■ ASSIGNMENT:
What is needed here is an exact reprint of every record below.

■ TASK INPUTS:
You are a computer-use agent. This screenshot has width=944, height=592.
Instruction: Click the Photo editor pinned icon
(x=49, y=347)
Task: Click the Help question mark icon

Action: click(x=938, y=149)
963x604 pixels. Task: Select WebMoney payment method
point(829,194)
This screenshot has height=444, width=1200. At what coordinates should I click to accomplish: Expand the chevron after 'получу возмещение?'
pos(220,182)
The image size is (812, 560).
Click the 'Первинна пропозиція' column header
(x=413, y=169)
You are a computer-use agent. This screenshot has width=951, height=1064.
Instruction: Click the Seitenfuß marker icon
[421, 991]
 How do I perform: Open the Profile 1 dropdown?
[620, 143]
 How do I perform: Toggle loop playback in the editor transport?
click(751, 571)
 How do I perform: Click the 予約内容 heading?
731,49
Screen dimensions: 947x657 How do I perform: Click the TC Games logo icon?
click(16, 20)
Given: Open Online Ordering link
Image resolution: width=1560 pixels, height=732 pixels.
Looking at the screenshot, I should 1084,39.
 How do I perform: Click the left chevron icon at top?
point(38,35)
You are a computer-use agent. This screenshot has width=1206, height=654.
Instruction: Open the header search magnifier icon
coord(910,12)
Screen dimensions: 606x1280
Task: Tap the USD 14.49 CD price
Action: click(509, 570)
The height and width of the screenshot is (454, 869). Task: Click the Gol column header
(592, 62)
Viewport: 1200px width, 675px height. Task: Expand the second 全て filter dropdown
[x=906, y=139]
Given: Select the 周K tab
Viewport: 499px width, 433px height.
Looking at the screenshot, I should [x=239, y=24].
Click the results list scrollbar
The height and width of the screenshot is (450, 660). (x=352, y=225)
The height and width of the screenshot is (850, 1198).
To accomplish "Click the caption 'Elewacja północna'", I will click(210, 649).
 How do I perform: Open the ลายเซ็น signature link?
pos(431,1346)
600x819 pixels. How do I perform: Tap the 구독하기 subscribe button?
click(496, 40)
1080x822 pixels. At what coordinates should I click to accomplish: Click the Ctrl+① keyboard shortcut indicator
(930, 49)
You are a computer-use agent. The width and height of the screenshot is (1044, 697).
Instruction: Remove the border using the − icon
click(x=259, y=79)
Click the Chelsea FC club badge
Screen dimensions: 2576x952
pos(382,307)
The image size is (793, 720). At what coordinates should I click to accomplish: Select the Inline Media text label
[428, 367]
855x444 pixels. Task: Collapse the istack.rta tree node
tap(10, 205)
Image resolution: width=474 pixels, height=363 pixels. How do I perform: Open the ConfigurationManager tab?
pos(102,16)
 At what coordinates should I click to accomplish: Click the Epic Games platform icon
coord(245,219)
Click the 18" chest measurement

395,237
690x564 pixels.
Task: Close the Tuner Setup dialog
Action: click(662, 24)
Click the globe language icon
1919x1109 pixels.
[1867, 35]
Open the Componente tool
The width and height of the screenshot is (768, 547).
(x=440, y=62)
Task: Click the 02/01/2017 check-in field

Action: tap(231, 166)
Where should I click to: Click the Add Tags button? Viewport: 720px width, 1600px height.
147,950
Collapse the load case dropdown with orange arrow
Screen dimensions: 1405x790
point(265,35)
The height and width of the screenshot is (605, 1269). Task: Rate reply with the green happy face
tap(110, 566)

■ FINISHED EXERCISE:
You are a computer-use agent. This screenshot has width=944, height=592.
Instruction: Click the Photo editor pinned icon
(x=49, y=347)
Task: Click the Help question mark icon

Action: click(x=938, y=149)
963x604 pixels. Task: Select WebMoney payment method
point(829,194)
This screenshot has height=444, width=1200. At what coordinates should I click to accomplish: Expand the chevron after 'получу возмещение?'
pos(220,182)
The image size is (812, 560).
Click the 'Первинна пропозиція' column header
(x=413, y=169)
You are a computer-use agent. This screenshot has width=951, height=1064.
Instruction: Click the Seitenfuß marker icon
[421, 991]
 How do I perform: Open the Profile 1 dropdown?
[620, 143]
 How do I perform: Toggle loop playback in the editor transport?
click(751, 571)
 How do I perform: Click the 予約内容 heading?
731,49
Screen dimensions: 947x657 How do I perform: Click the TC Games logo icon?
click(16, 20)
Given: Open Online Ordering link
Image resolution: width=1560 pixels, height=732 pixels.
Looking at the screenshot, I should 1084,39.
 How do I perform: Click the left chevron icon at top?
point(38,35)
You are a computer-use agent. This screenshot has width=1206, height=654.
Instruction: Open the header search magnifier icon
coord(910,12)
Screen dimensions: 606x1280
Task: Tap the USD 14.49 CD price
Action: click(509, 570)
The height and width of the screenshot is (454, 869). Task: Click the Gol column header
(592, 62)
Viewport: 1200px width, 675px height. Task: Expand the second 全て filter dropdown
[x=906, y=139]
Given: Select the 周K tab
Viewport: 499px width, 433px height.
Looking at the screenshot, I should [x=239, y=24].
Click the results list scrollbar
The height and width of the screenshot is (450, 660). (x=352, y=225)
The height and width of the screenshot is (850, 1198).
To accomplish "Click the caption 'Elewacja północna'", I will click(210, 649).
 How do I perform: Open the ลายเซ็น signature link?
pos(431,1346)
600x819 pixels. How do I perform: Tap the 구독하기 subscribe button?
click(496, 40)
1080x822 pixels. At what coordinates should I click to accomplish: Click the Ctrl+① keyboard shortcut indicator
(930, 49)
You are a computer-use agent. The width and height of the screenshot is (1044, 697).
Instruction: Remove the border using the − icon
click(x=259, y=79)
Click the Chelsea FC club badge
Screen dimensions: 2576x952
pos(382,307)
The image size is (793, 720). At what coordinates should I click to accomplish: Select the Inline Media text label
[428, 367]
855x444 pixels. Task: Collapse the istack.rta tree node
tap(10, 205)
Image resolution: width=474 pixels, height=363 pixels. How do I perform: Open the ConfigurationManager tab?
pos(102,16)
 At what coordinates should I click to accomplish: Click the Epic Games platform icon
coord(245,219)
Click the 18" chest measurement

395,237
690x564 pixels.
Task: Close the Tuner Setup dialog
Action: click(662, 24)
Click the globe language icon
1919x1109 pixels.
[1867, 35]
Open the Componente tool
The width and height of the screenshot is (768, 547).
(x=440, y=62)
Task: Click the 02/01/2017 check-in field

Action: tap(231, 166)
Where should I click to: Click the Add Tags button? Viewport: 720px width, 1600px height.
147,950
Collapse the load case dropdown with orange arrow
Screen dimensions: 1405x790
point(265,35)
The height and width of the screenshot is (605, 1269). Task: Rate reply with the green happy face
tap(110, 566)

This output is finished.